PROMPT ▸ Pick up the IoC extraction notebook below where it stops and keep writing it.

SELECTED PASSAGE ▸

IoC Types to Extract:
- IP (v4 and v6, public and private - remove private later)
   - "dumb parse" (no validation - easier regex)?
   - https://docs.python.org/3/library/ipaddress.html
- URL / domain
- hashes: MD5, SHA1, SHA256

Accept these file types:
- txt 
- Word doc / docx
- maybe CSV?
- maybe PDF?

Thoughts:
- use IP library to determine IP type 
- find a hash library to validate hashes / determine type
- need good regexs for IoCs

https://github.com/eset/malware-ioc/tree/master/nukesped_lazarus

In [2]:
import os
import re
import pandas as pd
# from checkHash import *

Maltego IoC Regexs

https://www.maltego.com/blog/advanced-iocs-collection-with-osint-and-threat-intelligence-feeds/

**CVEs**

CVE-\d{4}-\d*

**Common hashes (MD5, SHA1 and SHA256)**

[A-Fa-f0-9]{64}|[a-fA-F0-9]{40}|[a-fA-F0-9]{32}

**URL even when defanged (ex: hxxps://google[.]com)**

(?:h..ps?|f.p)://(?:www(?:.|[.])|(?!www))[a-zA-Z0-9]+a-zA-Z0-9[^\s]{2,}|www(?:.|[.])[a-zA-Z0-9]+a-zA-Z0-9[^\s]{2,}|https?://(?:www(?:.|[.])|(?!www))[a-zA-Z0-9]+(?:.|[.])[^\s]{2,}|www(?:.|[.])[a-zA-Z0-9]+(?:.|[.])[^\s]{2,}

**IPv4 even when defanged (ex: 8[.]8[.]8[.]8)**

\b[\d]{1,3}[?.]?[\d]{1,3}[?.]?[\d]{1,3}[?.]?[\d]{1,3}(:\d+)?\b

**IPv6**

[0-9a-fA-F]{1,4}(?::[0-9a-fA-F]{1,4}){7}|(?:(?:[0-9A-Fa-f]{1,4}(?::[0-9A-Fa-f]{1,4}){0,5})?)::(?:(?:[0-9A-Fa-f]{1,4}(?::[0-9A-Fa-f]{1,4}){0,5})?)

DATA EXCERPTS ▸
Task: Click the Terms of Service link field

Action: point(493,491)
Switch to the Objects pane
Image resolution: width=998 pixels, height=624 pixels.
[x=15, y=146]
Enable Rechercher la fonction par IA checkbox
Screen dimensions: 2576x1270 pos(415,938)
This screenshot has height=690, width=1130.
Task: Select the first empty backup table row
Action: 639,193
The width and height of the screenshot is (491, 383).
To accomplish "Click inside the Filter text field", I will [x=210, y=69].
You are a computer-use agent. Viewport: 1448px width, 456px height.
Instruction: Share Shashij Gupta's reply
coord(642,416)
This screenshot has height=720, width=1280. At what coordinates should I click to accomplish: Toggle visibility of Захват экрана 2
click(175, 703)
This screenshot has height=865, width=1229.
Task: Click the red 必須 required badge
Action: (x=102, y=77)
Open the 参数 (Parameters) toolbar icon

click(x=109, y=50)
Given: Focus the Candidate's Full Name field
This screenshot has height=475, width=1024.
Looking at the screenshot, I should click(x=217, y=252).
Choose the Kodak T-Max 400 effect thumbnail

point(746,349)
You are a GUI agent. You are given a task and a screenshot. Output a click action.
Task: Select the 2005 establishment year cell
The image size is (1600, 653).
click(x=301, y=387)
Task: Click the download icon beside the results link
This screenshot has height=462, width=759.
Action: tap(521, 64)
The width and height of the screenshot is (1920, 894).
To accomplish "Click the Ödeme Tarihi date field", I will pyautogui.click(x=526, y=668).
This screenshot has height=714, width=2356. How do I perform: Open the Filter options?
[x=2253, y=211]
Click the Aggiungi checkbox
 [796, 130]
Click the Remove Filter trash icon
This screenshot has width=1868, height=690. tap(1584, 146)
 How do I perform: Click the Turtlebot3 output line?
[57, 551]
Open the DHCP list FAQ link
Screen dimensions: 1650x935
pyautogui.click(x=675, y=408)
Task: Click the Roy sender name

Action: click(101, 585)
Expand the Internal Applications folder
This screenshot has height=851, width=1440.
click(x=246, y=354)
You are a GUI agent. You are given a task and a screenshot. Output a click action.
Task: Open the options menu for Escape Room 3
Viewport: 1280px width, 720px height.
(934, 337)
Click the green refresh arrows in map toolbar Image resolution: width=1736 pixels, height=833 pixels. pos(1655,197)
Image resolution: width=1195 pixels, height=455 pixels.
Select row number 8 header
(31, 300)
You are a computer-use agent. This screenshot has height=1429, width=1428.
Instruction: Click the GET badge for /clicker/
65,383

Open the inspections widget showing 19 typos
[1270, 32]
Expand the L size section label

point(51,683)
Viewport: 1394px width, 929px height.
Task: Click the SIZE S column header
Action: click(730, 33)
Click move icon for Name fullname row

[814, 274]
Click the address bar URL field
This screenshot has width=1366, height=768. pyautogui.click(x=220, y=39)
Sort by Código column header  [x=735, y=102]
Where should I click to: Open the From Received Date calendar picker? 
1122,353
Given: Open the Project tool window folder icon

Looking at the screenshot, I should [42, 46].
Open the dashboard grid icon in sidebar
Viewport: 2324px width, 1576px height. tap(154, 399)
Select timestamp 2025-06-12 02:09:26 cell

RESULT ▸
**BTC address**

(?:[13]|bc1)[a-zA-HJ-NP-Z0-9]{26,62}

In [5]:
# Constants

ACCEPTED_FILETYPES = (
    # "PDF",
    "TXT",
    "CSV",
    )

MD5_REGEX_PATTERN = r"(\b[0-9a-f]{32}\b)"
SHA1_REGEX_PATTERN = r"(\b[0-9a-f]{40}\b)"
SHA256_REGEX_PATTERN = r"(\b[0-9a-f]{64}\b)"

IPV4_REGEX_PATTERN = r"(\b([0-9]{1,3}\.{0,1}){4}(\:{1}[0-9]{1,5}){0,1}\b)" # "dumb" (no validation), also handles 1-5 digit port suffixes



In [37]:
# ----- Determine accepted files -----

sample_data_path = "sample-data"
sample_data = os.listdir(sample_data_path)

accepted_files = []
for filename in sample_data:
    if filename.upper().endswith(ACCEPTED_FILETYPES):
        print("accepted filetype: ", filename)
        accepted_files.append(filename)

print(accepted_files)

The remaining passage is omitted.